Written request: Arrange every item below as a two-column CSV headed "source" and "target". Give one row per item, with its text in the first field and its answer in the second; wrap each field in quotes, turn line breaks into spaces, and leave out the pictures.

Source material:
____

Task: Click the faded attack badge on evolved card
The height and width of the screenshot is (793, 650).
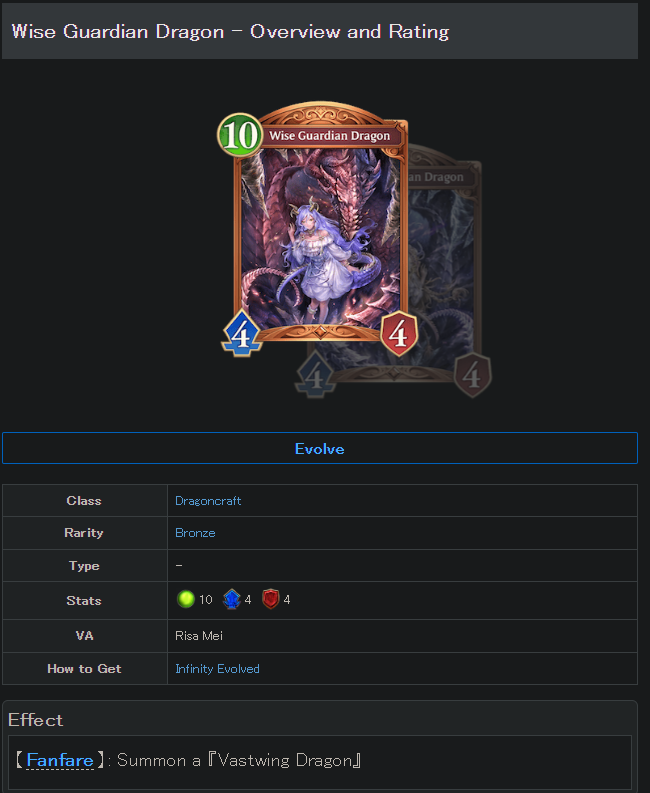Action: pos(315,375)
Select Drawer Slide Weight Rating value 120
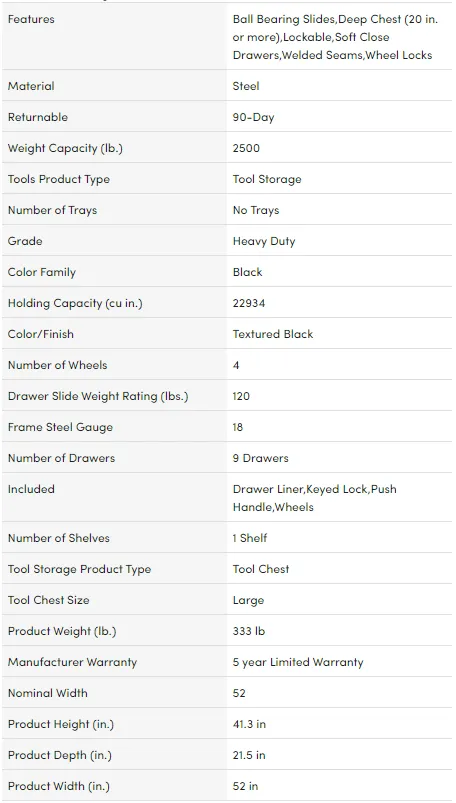Viewport: 456px width, 803px height. 241,396
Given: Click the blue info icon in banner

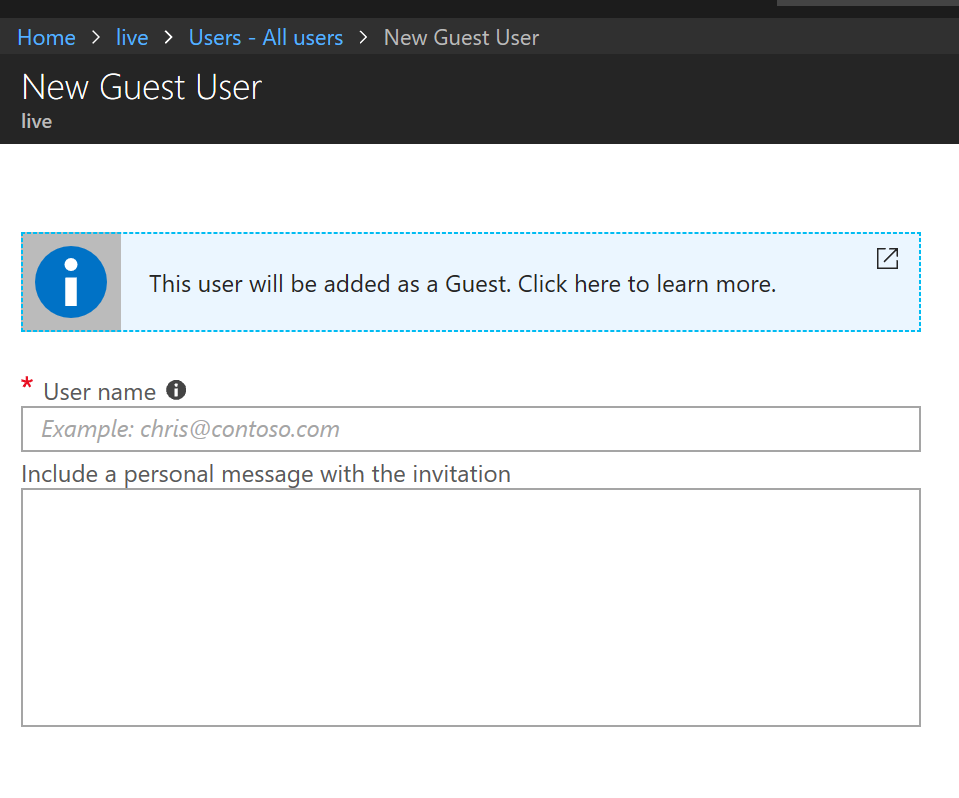Looking at the screenshot, I should pyautogui.click(x=71, y=282).
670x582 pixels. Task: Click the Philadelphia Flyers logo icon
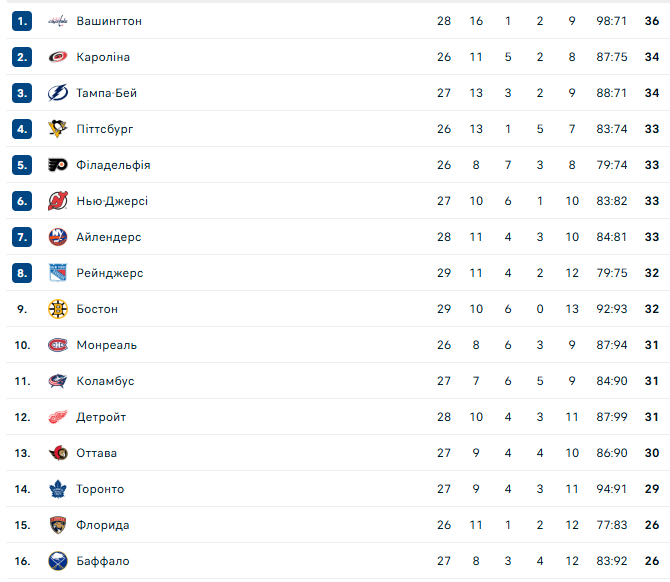coord(58,165)
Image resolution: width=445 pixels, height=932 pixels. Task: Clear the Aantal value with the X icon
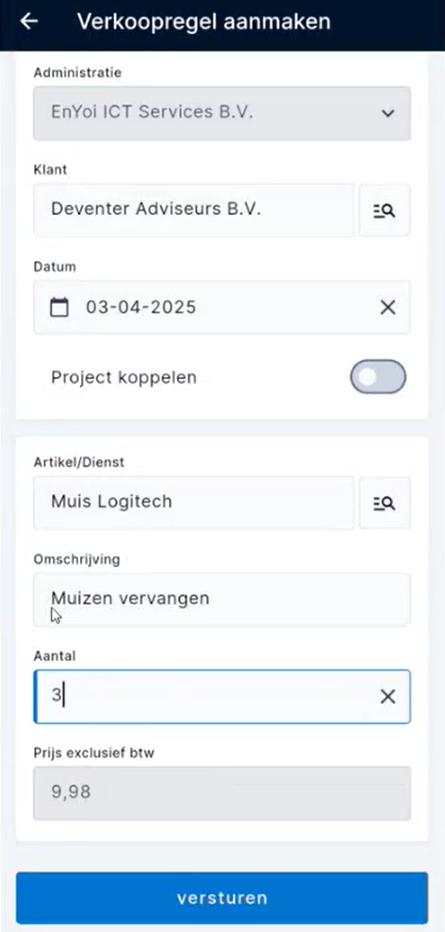[387, 697]
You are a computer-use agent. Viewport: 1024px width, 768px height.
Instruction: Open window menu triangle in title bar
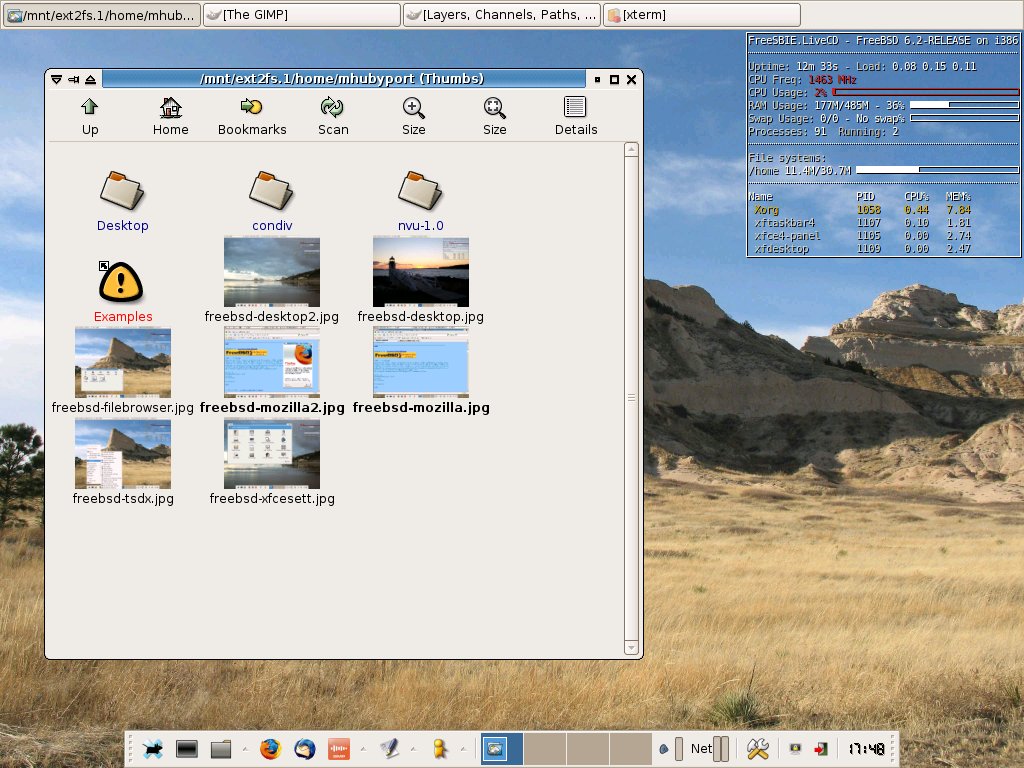57,80
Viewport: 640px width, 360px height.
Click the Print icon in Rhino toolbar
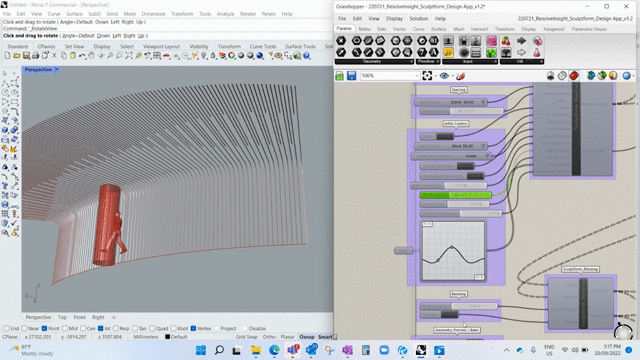pyautogui.click(x=35, y=56)
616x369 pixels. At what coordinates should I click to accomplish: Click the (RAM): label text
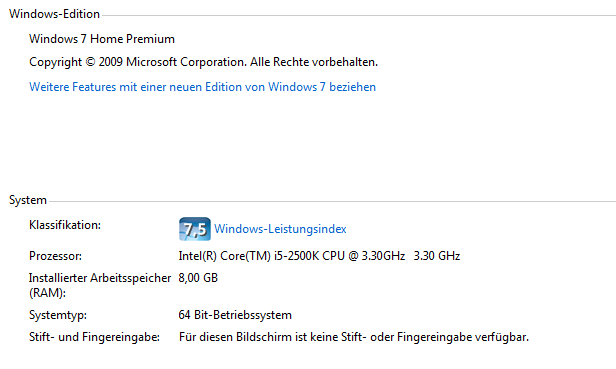[47, 293]
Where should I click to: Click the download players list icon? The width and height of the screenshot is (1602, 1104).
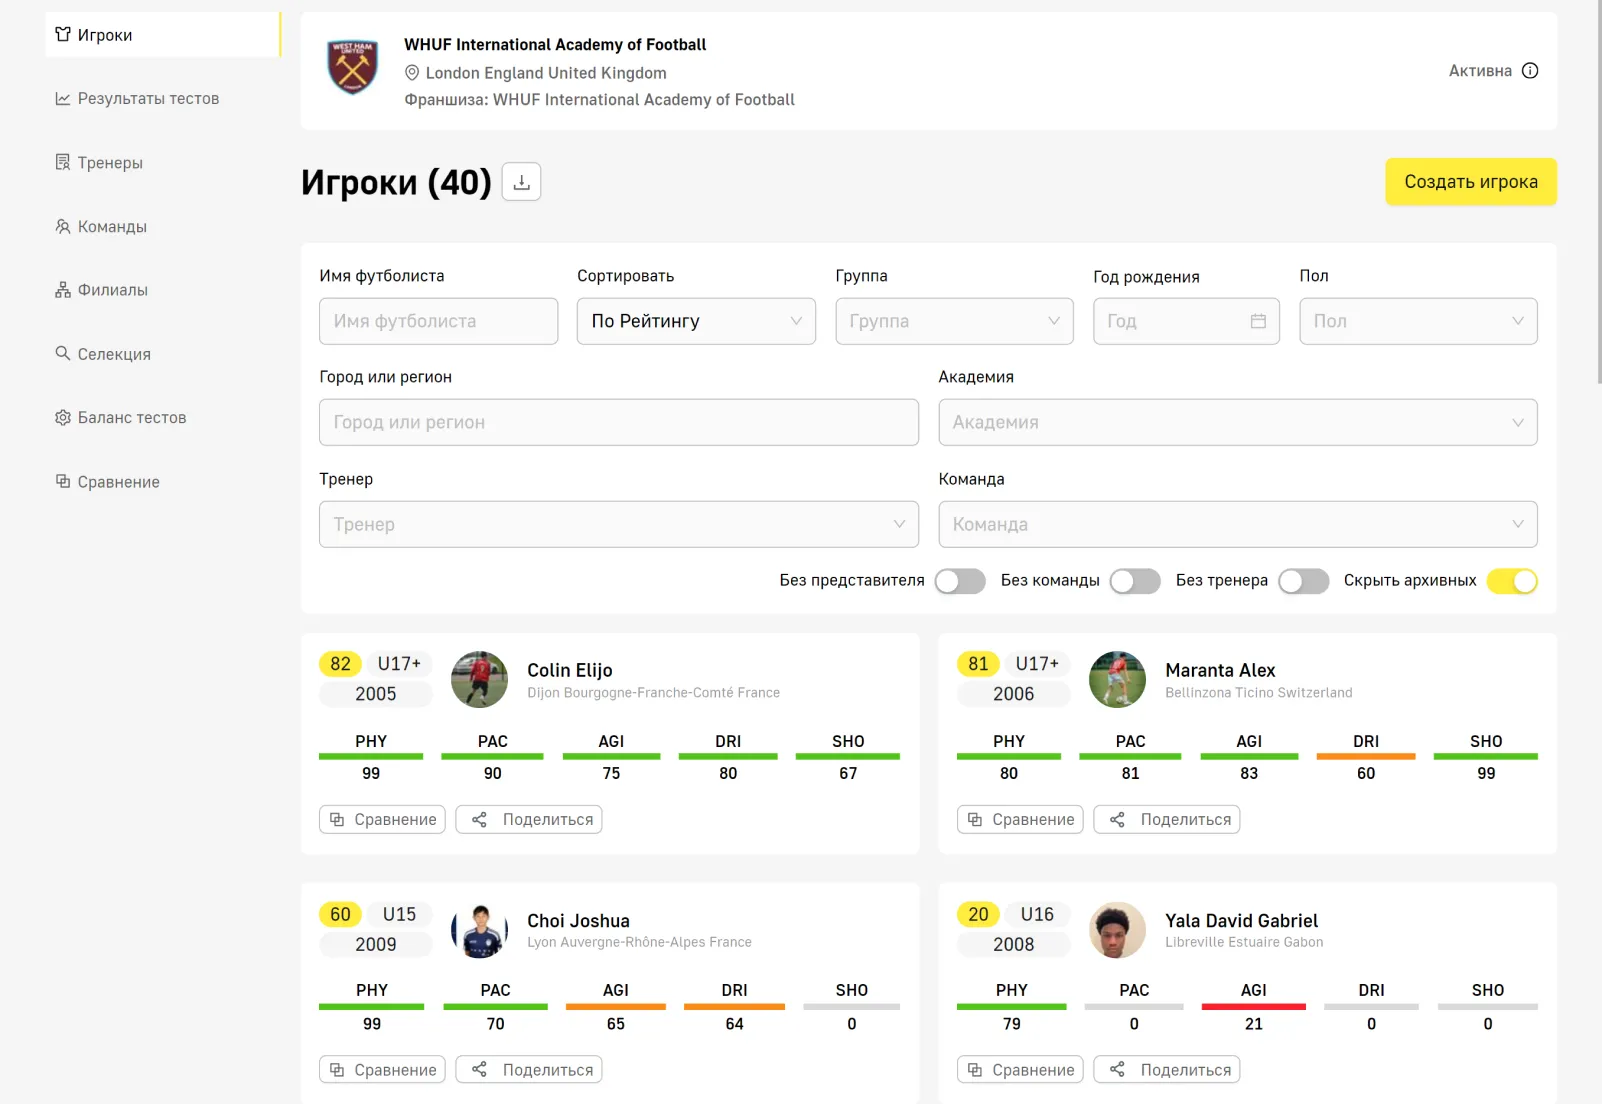pyautogui.click(x=521, y=182)
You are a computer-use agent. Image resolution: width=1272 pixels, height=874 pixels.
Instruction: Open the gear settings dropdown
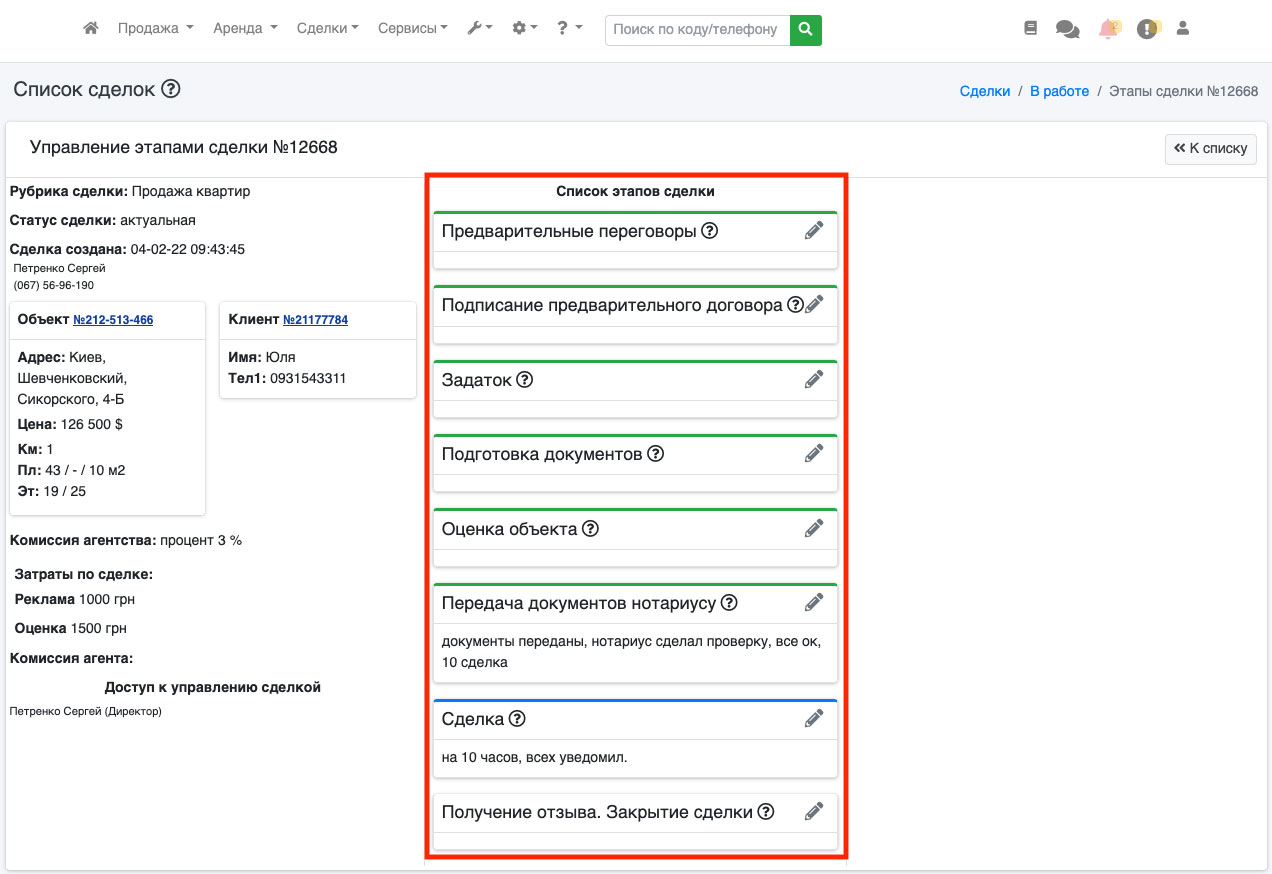pyautogui.click(x=525, y=29)
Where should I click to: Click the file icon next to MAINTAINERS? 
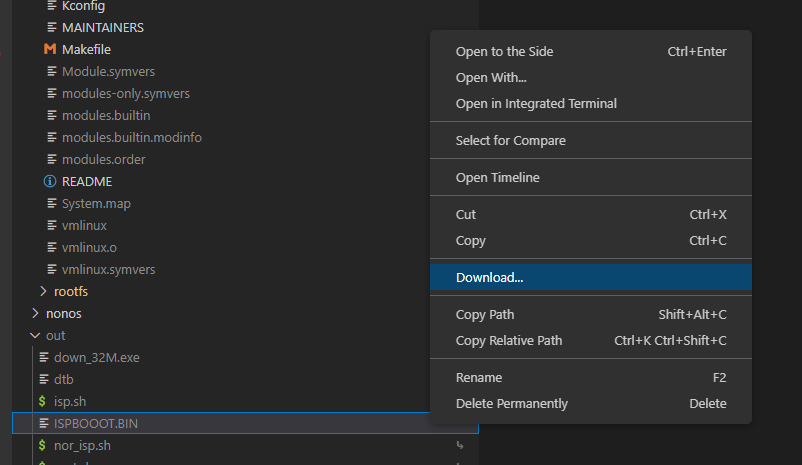tap(52, 27)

____

Task response:
source,target
"Task: Click the faded attack badge on evolved card The height and width of the screenshot is (793, 650).","Action: pos(315,375)"
"Select Drawer Slide Weight Rating value 120","Viewport: 456px width, 803px height. 241,396"
"Given: Click the blue info icon in banner","Looking at the screenshot, I should pyautogui.click(x=71, y=282)."
"670x582 pixels. Task: Click the Philadelphia Flyers logo icon","coord(58,165)"
"Image resolution: width=445 pixels, height=932 pixels. Task: Clear the Aantal value with the X icon","[387, 697]"
"You are a computer-use agent. Viewport: 1024px width, 768px height. Instruction: Open window menu triangle in title bar","57,80"
"Viewport: 640px width, 360px height. Click the Print icon in Rhino toolbar","pyautogui.click(x=35, y=56)"
"616x369 pixels. At what coordinates should I click to accomplish: Click the (RAM): label text","[47, 293]"
"Where should I click to: Click the download players list icon? The width and height of the screenshot is (1602, 1104).","pyautogui.click(x=521, y=182)"
"You are a computer-use agent. Image resolution: width=1272 pixels, height=874 pixels. Instruction: Open the gear settings dropdown","pyautogui.click(x=525, y=29)"
"Where should I click to: Click the file icon next to MAINTAINERS?","tap(52, 27)"